Bottom Line:  Elections have consequences.  We know that to be true.  This election was a tipping point for many companies that have either been bogged down by regulation or those that we’re hoping for a repeal of the Affordable Care Act.  The economic consideration of election outcomes.  The result less than a week later has been acute.

The stock market immediately reacted with its worst day of the year and further negativity on Thursday.  Countless companies announced layoffs totaling 10,000 of thousands of new planned layoffs (some of which are included in the link below).  Perhaps the most consistent theme is among small businesses with near 50 employees.

It’s been widely known that the “magic” number at which companies fall under the full regulation of the Affordable Care Act – is 50.  As a result I’ve had two companies tell me they won’t hire to get to 50 (one is at 48 and the other 49).  Last Wednesday another company told me that they intended to expand next year but decided to cancel those plans (they’re at 42 employees).  Some have gone even further…

One company on Friday informed me that they laid off 5 employees already to get them fewer than 50 because they couldn’t afford the mandates of the healthcare law.  And yet another that is a public company informed me they had two sets of budgets for next year.  One for each election outcome.  The one they are moving forward with includes hundreds of layoffs. 

So now what…  I met with an expert source yesterday who informed me that the IRS is closing loopholes that would enable companies to be exempt from the entirety of the affordable care act by remaining under 50 employees. 

I still need to verify the info I’m going to share with you  but the source it came from  is very credible  I was informed that in an effort to prevent companies from using contract employees and part timers (in lieu of full time employees to keep them under 50) there would be other measures factored into the mandates.  One of which would take all part time hours worked by your employees and divide by 120 hrs per month (or about 40 hour work week for one employee).  That would mean that two 20 hour per week employees would equal one full time employee in the eyes of the Feds.  It also appears that they are going to review the previous twelve months worth of activity as well.
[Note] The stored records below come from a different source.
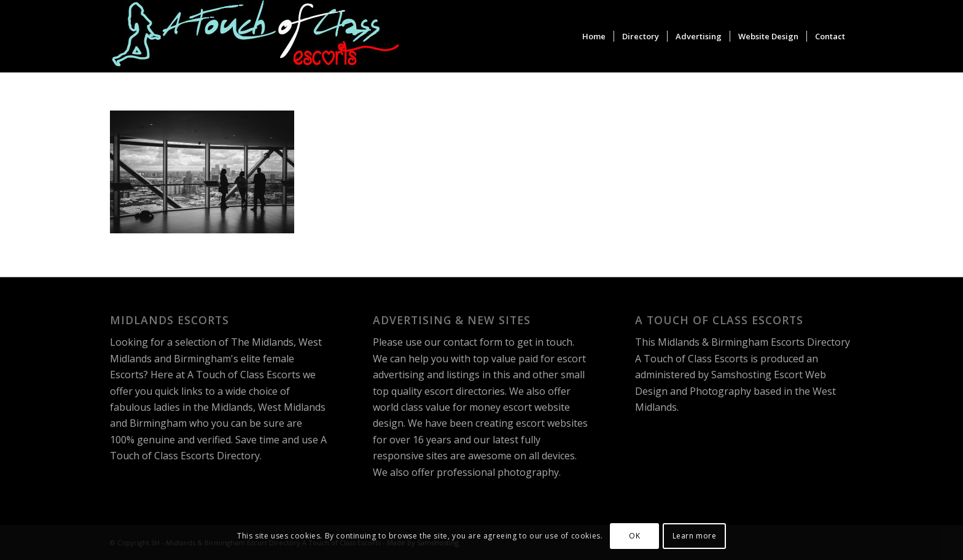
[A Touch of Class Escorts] (255, 36)
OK (634, 535)
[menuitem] (594, 36)
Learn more (695, 535)
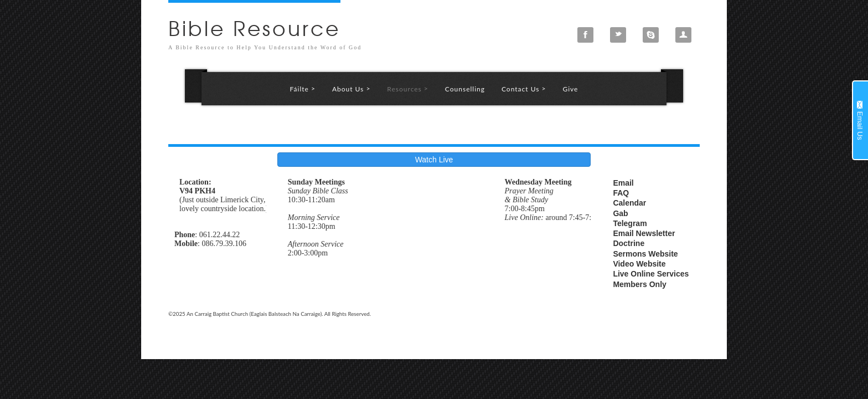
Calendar (629, 203)
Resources (407, 89)
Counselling (465, 89)
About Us (351, 89)
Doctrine (628, 243)
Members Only (639, 284)
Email (623, 183)
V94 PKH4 (197, 191)
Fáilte (303, 89)
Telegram (629, 223)
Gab (620, 213)
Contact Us (524, 89)
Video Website (639, 264)
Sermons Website (645, 254)
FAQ (621, 193)
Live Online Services (650, 274)
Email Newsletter (644, 233)
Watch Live (434, 160)
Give (570, 89)
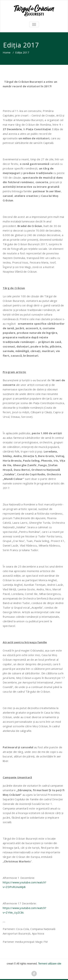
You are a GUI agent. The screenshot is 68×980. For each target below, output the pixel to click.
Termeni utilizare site (49, 964)
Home (6, 52)
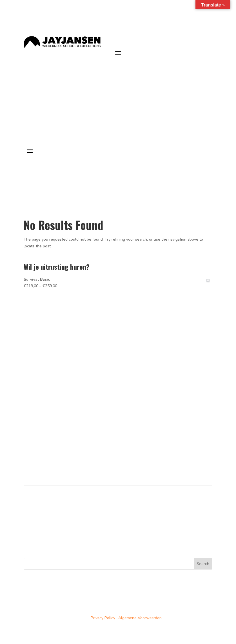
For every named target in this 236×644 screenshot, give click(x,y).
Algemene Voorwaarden (140, 618)
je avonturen (191, 64)
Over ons (32, 439)
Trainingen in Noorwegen (46, 432)
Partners (31, 445)
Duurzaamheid (36, 452)
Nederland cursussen (43, 503)
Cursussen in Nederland (45, 425)
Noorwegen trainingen (44, 510)
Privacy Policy (103, 618)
It looks like it’s possible that you could have fewer than 50 employees and still get caught with the full impact of the Affordable Care Act.  Before you make significant decisions based on the law I’d seek clarity on these potentials pitfalls with your accountant or attorney.

http://www.dailyjobcuts.com/#.UJwVDQHUOEh.facebook

 

Would you pay to never have to view an online ad again?:

Bottom Line:

The option is now yours.  A company has created a device that plugs into your modem and screens online ads out so you won’t come across them online.  So are you interested?  If so is it worth $120 to you?

The product exists but will only be available for sale if they can pre-book more than $150,000 in orders by December 8th.  If they can’t they won’t move forward with the product.  Right now they have just over $20,000 in pre-orders.  For more information click the link below:

http://mashable.com/2012/11/10/online-ad-blocker/

 

YouTube already cutting a majority of its uniquely created programming:

Is it possible that YouTube and others (like perhaps Glenn Beck) were/are too far ahead of the curve?  There are so many different ways for you to view video content… I do believe that streaming video content will be the norm eventually (and even then it remains to be seen how many different video content providers will be viable) but we’re not there yet. 

YouTube which spent the spring and summer building Channels with uniquely created content are suddenly ending 60% of them.  Maybe this was always part of the plan for YouTube but it also seems like a quick hook for a new concept.